Regarding Henry Part II

This is just a quick follow-up to my previous post about Henry Walker, the young Canterbury solicitor who was named co-respondent in an 1864 divorce case. I'd love to be able to write that I've found so much more information now and know where he was after 1866, but that would be pure fantasy. I'm no further ahead.

Gerard Llywarch MBE and wife Margaret (née McPartland) on the Isle of Wight, 1920s
What has happened is that I've been in contact with a descendant of the couple, Edwin Denne Collard and Frances Anne Groombridge, the newspaper reports of whose divorce case led me to find Henry Walker. The family stories she has heard do back up the facts I've found, and she has been able to clarify a few things, in particular that Fanny Annette remained with her father's family and that she did know that she had a half-brother in Harry Augustus Walker Collard, but they did not grow up together.

I've also spoken to a distant relative of Margaret McPartland, who was the second wife of Gerard Llywarch, the youngest son of John Edward Llywarch and Fanny Annette Collard, and who has kindly given permission to use the above photograph of them in the 1920s. Gerard was being treated for TB at a sanatorium on the Isle of Wight, but succumbed in 1924.
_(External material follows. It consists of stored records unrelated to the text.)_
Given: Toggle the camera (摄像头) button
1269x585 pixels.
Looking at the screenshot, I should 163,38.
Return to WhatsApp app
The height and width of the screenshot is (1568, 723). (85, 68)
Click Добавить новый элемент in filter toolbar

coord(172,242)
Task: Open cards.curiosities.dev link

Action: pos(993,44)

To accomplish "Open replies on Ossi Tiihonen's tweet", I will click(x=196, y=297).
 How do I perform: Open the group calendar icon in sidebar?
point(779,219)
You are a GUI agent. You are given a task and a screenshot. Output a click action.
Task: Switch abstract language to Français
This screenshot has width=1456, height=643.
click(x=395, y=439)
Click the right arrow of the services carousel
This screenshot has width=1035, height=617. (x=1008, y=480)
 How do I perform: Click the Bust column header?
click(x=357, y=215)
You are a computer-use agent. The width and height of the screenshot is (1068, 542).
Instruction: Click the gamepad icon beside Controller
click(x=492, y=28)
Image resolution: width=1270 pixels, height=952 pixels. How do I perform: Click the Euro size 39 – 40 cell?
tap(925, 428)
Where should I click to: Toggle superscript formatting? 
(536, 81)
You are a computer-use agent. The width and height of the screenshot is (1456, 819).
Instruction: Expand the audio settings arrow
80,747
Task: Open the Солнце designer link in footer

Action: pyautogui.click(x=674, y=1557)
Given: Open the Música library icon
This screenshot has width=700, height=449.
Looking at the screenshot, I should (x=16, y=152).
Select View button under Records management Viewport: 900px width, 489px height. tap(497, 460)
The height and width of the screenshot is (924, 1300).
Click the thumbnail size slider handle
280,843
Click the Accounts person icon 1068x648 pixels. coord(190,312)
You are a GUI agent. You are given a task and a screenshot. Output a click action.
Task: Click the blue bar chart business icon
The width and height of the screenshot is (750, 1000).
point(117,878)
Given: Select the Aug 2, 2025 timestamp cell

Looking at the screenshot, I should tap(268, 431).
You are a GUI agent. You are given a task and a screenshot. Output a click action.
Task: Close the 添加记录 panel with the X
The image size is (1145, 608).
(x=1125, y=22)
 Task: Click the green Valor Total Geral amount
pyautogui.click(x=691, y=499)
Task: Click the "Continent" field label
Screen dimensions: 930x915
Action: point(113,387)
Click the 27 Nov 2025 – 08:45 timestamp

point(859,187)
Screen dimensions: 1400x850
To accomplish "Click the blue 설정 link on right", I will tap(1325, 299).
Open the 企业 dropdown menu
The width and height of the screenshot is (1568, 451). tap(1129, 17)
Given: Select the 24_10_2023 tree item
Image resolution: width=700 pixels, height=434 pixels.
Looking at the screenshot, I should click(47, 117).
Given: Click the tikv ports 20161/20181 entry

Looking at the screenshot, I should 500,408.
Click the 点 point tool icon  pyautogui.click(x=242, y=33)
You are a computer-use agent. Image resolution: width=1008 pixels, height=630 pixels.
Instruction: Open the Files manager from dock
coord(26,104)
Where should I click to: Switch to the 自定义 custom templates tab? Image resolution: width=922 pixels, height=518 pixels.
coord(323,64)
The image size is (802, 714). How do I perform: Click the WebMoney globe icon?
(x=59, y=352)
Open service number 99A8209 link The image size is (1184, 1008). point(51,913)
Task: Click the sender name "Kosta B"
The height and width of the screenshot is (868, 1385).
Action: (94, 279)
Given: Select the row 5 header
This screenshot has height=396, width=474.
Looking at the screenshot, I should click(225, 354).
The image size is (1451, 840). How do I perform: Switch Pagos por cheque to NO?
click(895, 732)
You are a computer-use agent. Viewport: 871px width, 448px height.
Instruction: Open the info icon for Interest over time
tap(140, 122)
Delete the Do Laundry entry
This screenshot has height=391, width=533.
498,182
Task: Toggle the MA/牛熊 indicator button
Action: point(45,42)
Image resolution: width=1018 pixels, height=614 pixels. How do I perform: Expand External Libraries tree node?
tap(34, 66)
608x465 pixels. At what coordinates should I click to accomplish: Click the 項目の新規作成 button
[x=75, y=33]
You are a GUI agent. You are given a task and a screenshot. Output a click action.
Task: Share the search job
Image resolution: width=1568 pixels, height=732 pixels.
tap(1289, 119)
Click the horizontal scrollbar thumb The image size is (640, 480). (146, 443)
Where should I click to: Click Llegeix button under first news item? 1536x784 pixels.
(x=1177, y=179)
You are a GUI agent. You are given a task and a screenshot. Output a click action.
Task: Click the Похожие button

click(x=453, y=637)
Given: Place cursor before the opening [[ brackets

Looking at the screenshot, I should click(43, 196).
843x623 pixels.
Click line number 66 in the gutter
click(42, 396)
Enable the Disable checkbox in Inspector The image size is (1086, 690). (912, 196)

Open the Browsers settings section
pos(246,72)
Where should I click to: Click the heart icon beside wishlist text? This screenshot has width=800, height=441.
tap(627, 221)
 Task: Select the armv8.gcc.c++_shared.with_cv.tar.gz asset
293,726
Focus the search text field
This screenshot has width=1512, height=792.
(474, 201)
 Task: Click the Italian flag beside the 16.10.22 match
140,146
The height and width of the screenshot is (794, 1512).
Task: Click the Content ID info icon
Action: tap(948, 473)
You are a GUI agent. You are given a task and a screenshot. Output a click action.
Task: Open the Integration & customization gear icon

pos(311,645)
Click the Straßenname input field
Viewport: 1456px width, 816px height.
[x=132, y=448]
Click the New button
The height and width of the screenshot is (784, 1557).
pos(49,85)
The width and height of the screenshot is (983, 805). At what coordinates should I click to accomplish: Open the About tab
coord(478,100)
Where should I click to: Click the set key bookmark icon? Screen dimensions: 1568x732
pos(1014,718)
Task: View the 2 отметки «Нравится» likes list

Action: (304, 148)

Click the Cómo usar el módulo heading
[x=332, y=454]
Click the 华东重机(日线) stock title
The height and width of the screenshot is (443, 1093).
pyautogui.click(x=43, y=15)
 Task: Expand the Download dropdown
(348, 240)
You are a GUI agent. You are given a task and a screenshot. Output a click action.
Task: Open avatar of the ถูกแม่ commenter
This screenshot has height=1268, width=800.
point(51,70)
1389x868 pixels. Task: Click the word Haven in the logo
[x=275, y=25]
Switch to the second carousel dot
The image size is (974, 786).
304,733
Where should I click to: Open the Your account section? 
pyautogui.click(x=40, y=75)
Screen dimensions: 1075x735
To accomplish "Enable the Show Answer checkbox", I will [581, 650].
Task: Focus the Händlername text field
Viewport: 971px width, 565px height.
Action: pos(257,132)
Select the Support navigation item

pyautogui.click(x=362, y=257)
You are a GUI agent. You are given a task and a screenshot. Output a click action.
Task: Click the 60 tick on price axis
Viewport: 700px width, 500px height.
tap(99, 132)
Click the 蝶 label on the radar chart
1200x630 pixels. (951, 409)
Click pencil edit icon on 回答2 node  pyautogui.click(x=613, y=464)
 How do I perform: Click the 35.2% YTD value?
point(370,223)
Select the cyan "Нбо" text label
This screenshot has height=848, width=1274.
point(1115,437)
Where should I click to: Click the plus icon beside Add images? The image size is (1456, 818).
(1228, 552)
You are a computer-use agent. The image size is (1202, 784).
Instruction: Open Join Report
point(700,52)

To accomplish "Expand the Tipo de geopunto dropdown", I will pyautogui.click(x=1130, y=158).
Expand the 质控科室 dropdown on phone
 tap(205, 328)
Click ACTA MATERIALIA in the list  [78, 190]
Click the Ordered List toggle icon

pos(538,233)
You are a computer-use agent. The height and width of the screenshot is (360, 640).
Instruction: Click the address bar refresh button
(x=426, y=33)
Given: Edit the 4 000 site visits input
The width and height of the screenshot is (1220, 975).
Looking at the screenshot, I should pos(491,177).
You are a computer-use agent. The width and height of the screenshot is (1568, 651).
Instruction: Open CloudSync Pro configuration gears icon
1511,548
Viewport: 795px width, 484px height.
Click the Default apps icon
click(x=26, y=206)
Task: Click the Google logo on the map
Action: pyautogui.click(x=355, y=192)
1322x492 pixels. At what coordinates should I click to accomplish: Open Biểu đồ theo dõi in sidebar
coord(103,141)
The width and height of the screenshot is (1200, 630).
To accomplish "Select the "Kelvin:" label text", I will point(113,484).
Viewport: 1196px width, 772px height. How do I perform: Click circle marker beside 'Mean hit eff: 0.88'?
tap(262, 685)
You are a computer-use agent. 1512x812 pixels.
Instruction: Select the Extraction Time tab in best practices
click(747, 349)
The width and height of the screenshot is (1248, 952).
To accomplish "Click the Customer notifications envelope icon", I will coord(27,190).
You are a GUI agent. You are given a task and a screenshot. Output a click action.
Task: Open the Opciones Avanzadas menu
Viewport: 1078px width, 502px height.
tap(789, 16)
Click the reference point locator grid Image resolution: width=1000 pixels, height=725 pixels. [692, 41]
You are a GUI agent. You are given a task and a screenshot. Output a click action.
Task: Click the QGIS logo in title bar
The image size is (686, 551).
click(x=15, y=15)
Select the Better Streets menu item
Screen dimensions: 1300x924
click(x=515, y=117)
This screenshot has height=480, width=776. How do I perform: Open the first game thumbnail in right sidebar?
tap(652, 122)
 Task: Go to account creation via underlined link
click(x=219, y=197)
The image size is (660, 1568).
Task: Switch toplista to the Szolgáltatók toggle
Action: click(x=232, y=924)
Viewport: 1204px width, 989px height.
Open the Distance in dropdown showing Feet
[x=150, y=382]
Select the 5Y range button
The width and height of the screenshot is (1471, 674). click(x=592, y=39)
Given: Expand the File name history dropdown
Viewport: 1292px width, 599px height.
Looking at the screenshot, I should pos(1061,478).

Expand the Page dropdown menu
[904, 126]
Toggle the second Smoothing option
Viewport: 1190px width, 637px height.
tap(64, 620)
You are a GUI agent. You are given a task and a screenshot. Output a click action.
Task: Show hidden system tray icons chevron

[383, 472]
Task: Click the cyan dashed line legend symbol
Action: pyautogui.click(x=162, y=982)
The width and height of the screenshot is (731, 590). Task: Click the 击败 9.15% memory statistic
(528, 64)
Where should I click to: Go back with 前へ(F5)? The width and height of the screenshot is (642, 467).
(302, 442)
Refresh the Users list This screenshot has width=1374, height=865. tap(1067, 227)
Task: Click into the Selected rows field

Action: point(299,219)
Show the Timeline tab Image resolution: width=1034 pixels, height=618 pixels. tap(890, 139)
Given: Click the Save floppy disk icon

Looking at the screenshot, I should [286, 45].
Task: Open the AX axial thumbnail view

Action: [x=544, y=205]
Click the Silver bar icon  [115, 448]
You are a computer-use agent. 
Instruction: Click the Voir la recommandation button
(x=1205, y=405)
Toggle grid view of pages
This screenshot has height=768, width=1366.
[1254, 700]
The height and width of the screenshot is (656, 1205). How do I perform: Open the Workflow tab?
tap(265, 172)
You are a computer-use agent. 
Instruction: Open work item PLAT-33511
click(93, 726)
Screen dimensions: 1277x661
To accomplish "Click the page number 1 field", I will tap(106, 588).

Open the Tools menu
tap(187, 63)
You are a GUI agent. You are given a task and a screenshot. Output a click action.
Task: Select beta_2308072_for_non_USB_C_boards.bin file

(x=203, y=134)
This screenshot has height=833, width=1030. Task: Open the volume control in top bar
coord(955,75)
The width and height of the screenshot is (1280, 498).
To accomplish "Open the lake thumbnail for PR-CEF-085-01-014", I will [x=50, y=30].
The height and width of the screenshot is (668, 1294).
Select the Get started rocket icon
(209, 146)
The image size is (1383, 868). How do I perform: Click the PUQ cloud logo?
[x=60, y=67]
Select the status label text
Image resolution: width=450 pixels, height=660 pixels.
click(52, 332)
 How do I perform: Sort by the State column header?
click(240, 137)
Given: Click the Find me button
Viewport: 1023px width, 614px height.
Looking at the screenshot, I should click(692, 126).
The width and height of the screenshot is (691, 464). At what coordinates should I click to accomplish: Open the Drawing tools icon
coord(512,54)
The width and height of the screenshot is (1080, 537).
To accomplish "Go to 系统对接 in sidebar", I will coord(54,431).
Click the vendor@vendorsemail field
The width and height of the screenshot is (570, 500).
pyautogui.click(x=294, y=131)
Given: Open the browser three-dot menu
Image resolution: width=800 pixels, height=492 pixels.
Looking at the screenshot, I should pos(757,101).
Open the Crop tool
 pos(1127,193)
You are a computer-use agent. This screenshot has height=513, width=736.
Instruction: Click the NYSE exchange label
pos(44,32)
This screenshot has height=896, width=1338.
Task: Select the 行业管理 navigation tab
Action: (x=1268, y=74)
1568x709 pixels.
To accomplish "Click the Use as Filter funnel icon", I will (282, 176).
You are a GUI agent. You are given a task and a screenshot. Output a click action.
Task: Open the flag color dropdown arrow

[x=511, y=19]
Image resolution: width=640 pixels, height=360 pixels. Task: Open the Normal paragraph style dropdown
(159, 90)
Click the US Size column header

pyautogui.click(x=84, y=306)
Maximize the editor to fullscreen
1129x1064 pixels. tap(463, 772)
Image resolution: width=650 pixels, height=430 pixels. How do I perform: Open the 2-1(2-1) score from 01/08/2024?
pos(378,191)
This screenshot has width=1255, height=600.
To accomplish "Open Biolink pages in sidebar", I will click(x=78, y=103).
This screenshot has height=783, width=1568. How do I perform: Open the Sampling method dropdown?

I've also received my Society of Genealogists membership and looked through their solicitors' indexes, but as I had suspected, the dates covered by this index pre-date Henry Walker's career and so he does not appear. I have also received a quote from the National Archives about the cost of reproducing all the papers relating to a legal case in which Henry was involved, but the cost suggests that it would be far easier just to go to Kew and see them in person as it sounds like an awful lot of documents of which very few are likely to be helpful. I think that's my next step.